I wanted to know what things should be taken into consideration when deciding whether to create an L2 trunk between two distribution switches in a routed distribution layer.

I have 2 server farm access switches, each SINGLE-homed to one of the CatOS distribution switches and each server will be dual-homed. The distro switches are legacy CatOS/MSFC 6513 architectures, each running SRM with dual SUP 720s.

So, I will, of course, build an L3, routed link between distro switches to support redundancy, route summarization/aggregation and HSRP. I am wondering if it would be worthwhile to also create an L2 connection between the distro switches. What I am thinking is that it will be useful in the event that the routing engine in one of the switches dies,(lets say its in distro switch 1). Switch 1 will then be able to switch the traffic over a vlan that spans the trunk over to distro switch 2 for processing. No? I guess this is less of an issue when youre running high availability SUPs plus SRM mode in each switch.

What say ye? :-)

4 Replies 4

royalblues
Level 10
Level 10

If you are telling that all your switches are dual homed to both the distribution switches, then it is worth to build a L2 link between these switches and configure HSRP.

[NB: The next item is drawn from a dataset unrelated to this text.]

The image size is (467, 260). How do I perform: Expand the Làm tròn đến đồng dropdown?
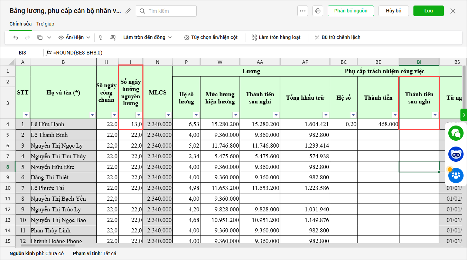click(x=148, y=37)
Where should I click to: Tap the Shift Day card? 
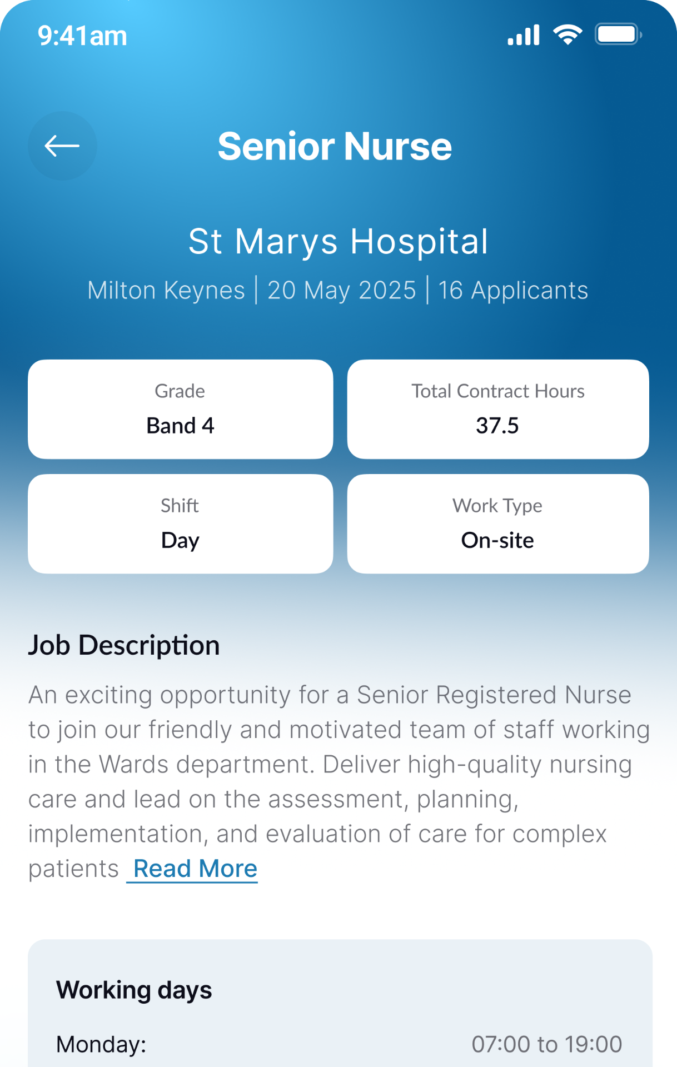(x=181, y=523)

This way the HSRP hellos would flow directly between the switches rather than using the access uplinks

You should also in turn build a L3 link between them and also towards your core

Narayan

Narayan:

No, the access switches are NOT dual-homed. Thanks.

Anyone else like to take a shot at my question?

Thanks again

Victor,

My vote is a 'No'.

Here's how I would look at this. What do you have to gain or loose by adding a trunk betwen the two distribution switches.

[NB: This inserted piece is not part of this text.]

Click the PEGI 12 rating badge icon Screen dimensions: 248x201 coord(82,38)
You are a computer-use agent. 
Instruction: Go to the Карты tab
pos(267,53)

The servers are dual homed to two server farm switches. The two server farm switches are connected to two separate distribution switches. Therefore the redundancy for the servers exist all the way to the distribution switch. I would assume the distribution switch probably has two uplinks each to two core switches. In this case there's no single point of failure that can disable communication to the servers.

On the downside adding a trunk between the two distribution switches add more potential for STP problems. My experience suggests troubleshooting STP problems can get very ugly and could make routing issues way easier to troubleshoot.

HTH

Sundar

Hi Victor

It all depends on whether your access-layer switches are connected to each other, how they connect to the distro switches and how your server NIC's are set up ie.

1) You have a server that is dual-honed to two access-layer switches. Are these access-layer switches connected to each other ?.

2) The dual-honed servers. Are they in fault tolerant mode where one NIC is active and one is passive.

If the answer to both questions is yes then you have a problem.

Server A is in vlan 10 and the active NIC is connected to access switch 1

Server B is in vlan 10 and the active NIC is connected to access switch 2.

A wants to send traffic to B and so it needs to be L2 switched traffic as they are both in the same subnet. But there is no layer 2 path between your access switches.

Access switch 1 could send the traffic to distro switch 1 but distro switch 1 has no way of switching the traffic across to distro 2 or down to access switch 2 and it can't route it because the traffic is contained within the same vlan.

If your access-layer switches work as a pair and are connected via a L2 trunk and you route to the distribution layer then you are fine.

If your access-layer switches are dual connected to both distro switches with L2 trunks then you will be fine as well although Narayan is spot on about HSRP then having to run across the access switch links.

But if your access switches do not connect to each other, are singly honed to one of the distribution switches via L2 trunks and you have no layer 2 trunk between the distro switches i think you will have problems.